Dataset excerpts —
• • • • • • •

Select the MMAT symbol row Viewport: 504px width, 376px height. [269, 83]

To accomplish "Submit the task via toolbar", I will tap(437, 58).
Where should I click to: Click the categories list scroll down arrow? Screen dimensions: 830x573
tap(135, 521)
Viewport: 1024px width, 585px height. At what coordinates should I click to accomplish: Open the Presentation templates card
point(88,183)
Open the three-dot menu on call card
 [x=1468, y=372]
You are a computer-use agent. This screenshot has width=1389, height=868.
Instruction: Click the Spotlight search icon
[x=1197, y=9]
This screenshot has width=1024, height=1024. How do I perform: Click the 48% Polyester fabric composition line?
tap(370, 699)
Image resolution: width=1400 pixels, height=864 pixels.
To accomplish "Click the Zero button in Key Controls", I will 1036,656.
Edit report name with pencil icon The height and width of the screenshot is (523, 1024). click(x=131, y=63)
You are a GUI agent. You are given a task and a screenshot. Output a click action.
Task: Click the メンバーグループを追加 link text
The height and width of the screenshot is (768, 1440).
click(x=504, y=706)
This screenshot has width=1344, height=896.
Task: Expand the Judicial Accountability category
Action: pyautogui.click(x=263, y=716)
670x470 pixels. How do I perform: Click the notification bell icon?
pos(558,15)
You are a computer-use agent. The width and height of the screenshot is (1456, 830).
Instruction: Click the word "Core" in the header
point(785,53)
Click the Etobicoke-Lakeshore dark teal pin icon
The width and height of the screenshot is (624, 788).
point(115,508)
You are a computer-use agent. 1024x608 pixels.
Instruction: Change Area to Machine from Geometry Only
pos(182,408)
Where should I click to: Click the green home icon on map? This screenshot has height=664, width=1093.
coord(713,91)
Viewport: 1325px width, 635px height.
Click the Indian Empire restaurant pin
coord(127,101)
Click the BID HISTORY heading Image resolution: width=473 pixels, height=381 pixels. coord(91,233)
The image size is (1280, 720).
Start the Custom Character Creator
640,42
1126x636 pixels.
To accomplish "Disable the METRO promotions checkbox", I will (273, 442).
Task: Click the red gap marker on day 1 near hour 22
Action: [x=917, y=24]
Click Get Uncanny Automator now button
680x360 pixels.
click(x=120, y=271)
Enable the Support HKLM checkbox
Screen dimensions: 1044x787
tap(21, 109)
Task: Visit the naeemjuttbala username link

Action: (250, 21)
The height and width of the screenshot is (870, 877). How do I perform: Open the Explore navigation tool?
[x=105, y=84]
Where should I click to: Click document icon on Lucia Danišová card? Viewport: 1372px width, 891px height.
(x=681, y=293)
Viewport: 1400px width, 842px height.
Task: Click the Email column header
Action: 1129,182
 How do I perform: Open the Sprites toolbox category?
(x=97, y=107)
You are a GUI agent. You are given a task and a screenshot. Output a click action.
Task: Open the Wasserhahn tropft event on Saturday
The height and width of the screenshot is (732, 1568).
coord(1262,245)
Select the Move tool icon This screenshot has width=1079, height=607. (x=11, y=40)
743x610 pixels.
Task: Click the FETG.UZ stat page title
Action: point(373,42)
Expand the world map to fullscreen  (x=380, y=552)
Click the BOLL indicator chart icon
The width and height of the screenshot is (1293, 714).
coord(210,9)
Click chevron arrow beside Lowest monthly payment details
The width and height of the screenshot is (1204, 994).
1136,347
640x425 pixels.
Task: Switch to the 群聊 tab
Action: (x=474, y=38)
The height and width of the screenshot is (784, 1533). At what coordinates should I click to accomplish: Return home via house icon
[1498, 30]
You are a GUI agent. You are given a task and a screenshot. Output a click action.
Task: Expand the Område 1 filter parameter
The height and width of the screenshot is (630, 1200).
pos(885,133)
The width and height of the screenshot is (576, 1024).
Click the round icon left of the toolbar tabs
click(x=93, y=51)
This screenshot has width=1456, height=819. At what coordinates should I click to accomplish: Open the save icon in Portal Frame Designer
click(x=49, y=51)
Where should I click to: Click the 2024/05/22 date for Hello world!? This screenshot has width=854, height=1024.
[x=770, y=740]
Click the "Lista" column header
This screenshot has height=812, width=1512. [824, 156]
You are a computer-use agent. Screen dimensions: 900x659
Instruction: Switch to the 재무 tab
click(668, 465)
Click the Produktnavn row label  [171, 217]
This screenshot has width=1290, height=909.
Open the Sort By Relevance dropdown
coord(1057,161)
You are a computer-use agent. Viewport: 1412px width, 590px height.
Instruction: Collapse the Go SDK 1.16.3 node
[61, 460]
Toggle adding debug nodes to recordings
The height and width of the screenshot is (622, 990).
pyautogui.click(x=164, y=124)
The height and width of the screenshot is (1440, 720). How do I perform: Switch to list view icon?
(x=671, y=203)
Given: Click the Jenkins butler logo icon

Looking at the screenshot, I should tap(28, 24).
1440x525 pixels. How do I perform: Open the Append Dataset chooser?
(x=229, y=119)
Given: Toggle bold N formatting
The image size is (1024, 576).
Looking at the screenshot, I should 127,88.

• • • • • • •

Goal of the exercise — Could you output the records in full, exactly as written?

Task solution —
Select the MMAT symbol row Viewport: 504px width, 376px height. [269, 83]

To accomplish "Submit the task via toolbar", I will tap(437, 58).
Where should I click to: Click the categories list scroll down arrow? Screen dimensions: 830x573
tap(135, 521)
Viewport: 1024px width, 585px height. At what coordinates should I click to accomplish: Open the Presentation templates card
point(88,183)
Open the three-dot menu on call card
 [x=1468, y=372]
You are a computer-use agent. This screenshot has width=1389, height=868.
Instruction: Click the Spotlight search icon
[x=1197, y=9]
This screenshot has width=1024, height=1024. How do I perform: Click the 48% Polyester fabric composition line?
tap(370, 699)
Image resolution: width=1400 pixels, height=864 pixels.
To accomplish "Click the Zero button in Key Controls", I will 1036,656.
Edit report name with pencil icon The height and width of the screenshot is (523, 1024). click(x=131, y=63)
You are a GUI agent. You are given a task and a screenshot. Output a click action.
Task: Click the メンバーグループを追加 link text
The height and width of the screenshot is (768, 1440).
click(x=504, y=706)
This screenshot has width=1344, height=896.
Task: Expand the Judicial Accountability category
Action: pyautogui.click(x=263, y=716)
670x470 pixels. How do I perform: Click the notification bell icon?
pos(558,15)
You are a computer-use agent. The width and height of the screenshot is (1456, 830).
Instruction: Click the word "Core" in the header
point(785,53)
Click the Etobicoke-Lakeshore dark teal pin icon
The width and height of the screenshot is (624, 788).
point(115,508)
You are a computer-use agent. 1024x608 pixels.
Instruction: Change Area to Machine from Geometry Only
pos(182,408)
Where should I click to: Click the green home icon on map? This screenshot has height=664, width=1093.
coord(713,91)
Viewport: 1325px width, 635px height.
Click the Indian Empire restaurant pin
coord(127,101)
Click the BID HISTORY heading Image resolution: width=473 pixels, height=381 pixels. coord(91,233)
The image size is (1280, 720).
Start the Custom Character Creator
640,42
1126x636 pixels.
To accomplish "Disable the METRO promotions checkbox", I will (273, 442).
Task: Click the red gap marker on day 1 near hour 22
Action: [x=917, y=24]
Click Get Uncanny Automator now button
680x360 pixels.
click(x=120, y=271)
Enable the Support HKLM checkbox
Screen dimensions: 1044x787
tap(21, 109)
Task: Visit the naeemjuttbala username link

Action: (250, 21)
The height and width of the screenshot is (870, 877). How do I perform: Open the Explore navigation tool?
[x=105, y=84]
Where should I click to: Click document icon on Lucia Danišová card? Viewport: 1372px width, 891px height.
(x=681, y=293)
Viewport: 1400px width, 842px height.
Task: Click the Email column header
Action: 1129,182
 How do I perform: Open the Sprites toolbox category?
(x=97, y=107)
You are a GUI agent. You are given a task and a screenshot. Output a click action.
Task: Open the Wasserhahn tropft event on Saturday
The height and width of the screenshot is (732, 1568).
coord(1262,245)
Select the Move tool icon This screenshot has width=1079, height=607. (x=11, y=40)
743x610 pixels.
Task: Click the FETG.UZ stat page title
Action: point(373,42)
Expand the world map to fullscreen  (x=380, y=552)
Click the BOLL indicator chart icon
The width and height of the screenshot is (1293, 714).
coord(210,9)
Click chevron arrow beside Lowest monthly payment details
The width and height of the screenshot is (1204, 994).
1136,347
640x425 pixels.
Task: Switch to the 群聊 tab
Action: (x=474, y=38)
The height and width of the screenshot is (784, 1533). At what coordinates should I click to accomplish: Return home via house icon
[1498, 30]
You are a GUI agent. You are given a task and a screenshot. Output a click action.
Task: Expand the Område 1 filter parameter
The height and width of the screenshot is (630, 1200).
pos(885,133)
The width and height of the screenshot is (576, 1024).
Click the round icon left of the toolbar tabs
click(x=93, y=51)
This screenshot has width=1456, height=819. At what coordinates should I click to accomplish: Open the save icon in Portal Frame Designer
click(x=49, y=51)
Where should I click to: Click the 2024/05/22 date for Hello world!? This screenshot has width=854, height=1024.
[x=770, y=740]
Click the "Lista" column header
This screenshot has height=812, width=1512. [824, 156]
You are a computer-use agent. Screen dimensions: 900x659
Instruction: Switch to the 재무 tab
click(668, 465)
Click the Produktnavn row label  [171, 217]
This screenshot has width=1290, height=909.
Open the Sort By Relevance dropdown
coord(1057,161)
You are a computer-use agent. Viewport: 1412px width, 590px height.
Instruction: Collapse the Go SDK 1.16.3 node
[61, 460]
Toggle adding debug nodes to recordings
The height and width of the screenshot is (622, 990).
pyautogui.click(x=164, y=124)
The height and width of the screenshot is (1440, 720). How do I perform: Switch to list view icon?
(x=671, y=203)
Given: Click the Jenkins butler logo icon

Looking at the screenshot, I should tap(28, 24).
1440x525 pixels. How do I perform: Open the Append Dataset chooser?
(x=229, y=119)
Given: Toggle bold N formatting
The image size is (1024, 576).
Looking at the screenshot, I should 127,88.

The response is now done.